I only knew the name Cryptodira because they recently came through on tour with Veil Of Maya and Intervals. I didn’t attend the show, but my memory still kept that name in the back of my mind. In all honesty, I wrote them off and assumed they’d be another djent band with boring guitar leads and formulaic breakdowns. Lesson learned: don’t judge a band by the tour they’re on. In reality, Cryptodira are one of the most fascinating and distinctive progressive metal bands in the scene today. The band has mastered the sought-after skill of crafting music that doesn’t all sound exactly the same. The songs are heavy as hell when they need to be, but also possess intriguing atmospheres and melodies that separate them from their more generic peers. All of this is featured on the band’s upcoming new album, The Angel of History, an album that may have saved metal in 2020 for me.

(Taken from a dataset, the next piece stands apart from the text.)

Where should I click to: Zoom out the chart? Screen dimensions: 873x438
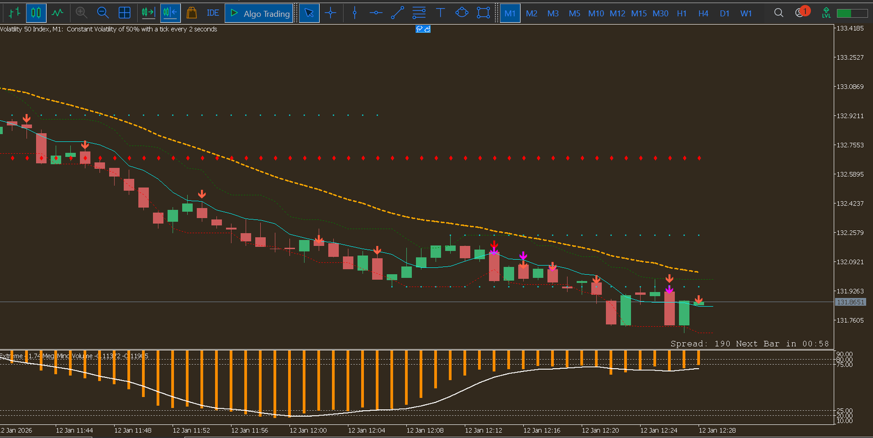[103, 13]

It’s obvious from the very beginning that this isn’t just a typical prog metal album. It’s easy to compare the various moments throughout the first track, “Self-(Affect/Efface)”, to a band like Between the Buried and Me because of the complexity and unique musical form. However, Cryptodira has a grasp on making the entire song a cohesive unit rather than just a bunch of riffs slapped together. There is a strong push and pull between intense mathcore sections that are reminiscent of The Dillinger Escape Plan, and softer parts that allow for a quick breath. By allowing for moments of relief, the band makes the pummeling attack of instruments even more crushing when they kick in again. Most notably, the peaceful classical guitar at the end of “Self-(Affect/Efface)” deceptively leads into “Dante’s Inspiration”, which is easily one of the most intense tracks on the album.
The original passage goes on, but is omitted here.